Nanoparticles (NPs) are promising for atherosclerosis (AS) drug delivery, which involves exposure to low magnitude shear stress, including low shear stress and oscillatory shear stress. While NPs surface charge affects biodistribution and cellular uptake, its role in AS-targeted accumulation remains unclear. In this study, positively charged NPs (pNPs), near-electrically neutrally charged NPs (eNPs), and negatively charged NPs (nNPs) were employed to investigate their distribution and uptake in mice and endothelial cells (ECs). Here, we found that nNPs exhibited significantly greater accumulation and uptake by ECs at both atherosclerotic sites and regions subjected to low magnitude shear stress compared to pNPs and eNPs. Proteomic analysis revealed that the surface charge of the NPs profoundly influenced the composition of the protein corona. Specifically, nNPs adsorbed several orders of magnitude more apolipoprotein H (APOH) from serum than pNPs. Furthermore, low magnitude shear stress increased the levels of surface phospholipids, which are specific receptors for APOH, on ECs, thereby promoting the uptake of nNPs by ECs.

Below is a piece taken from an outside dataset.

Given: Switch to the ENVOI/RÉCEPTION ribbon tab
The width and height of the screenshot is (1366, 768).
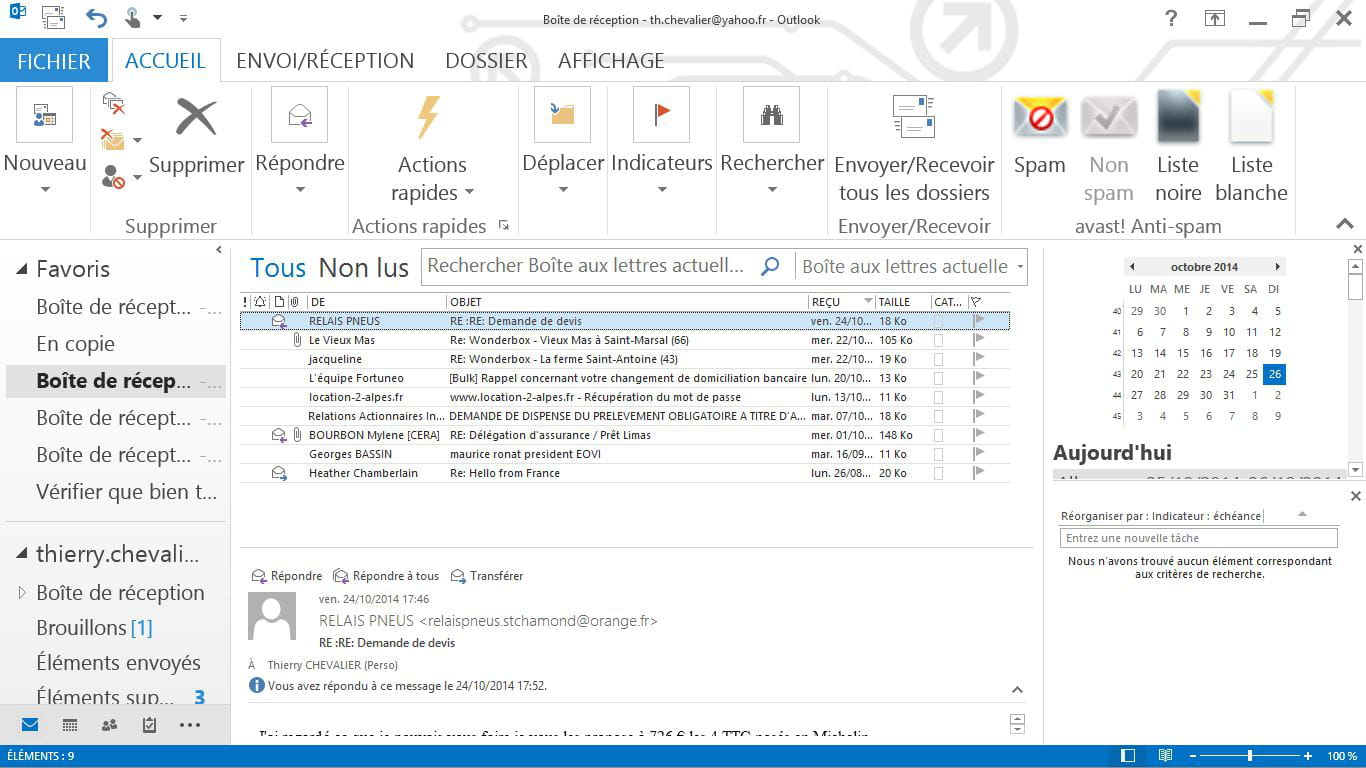Looking at the screenshot, I should tap(324, 61).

In conclusion, our study uncovers a mechanism by which nNPs preferentially accumulate within atherosclerotic areas and uptake by ECs exposure to low magnitude shear stress, and provides insights for designing charge-optimized NPs for cardiovascular drug delivery.
Keywords: apolipoprotein H; endothelial cells uptake; hemodynamics; protein corona; shear stress; surface charge of nanoparticles.
© 2026 The Author(s). Exploration published by Henan University and John Wiley & Sons Australia, Ltd.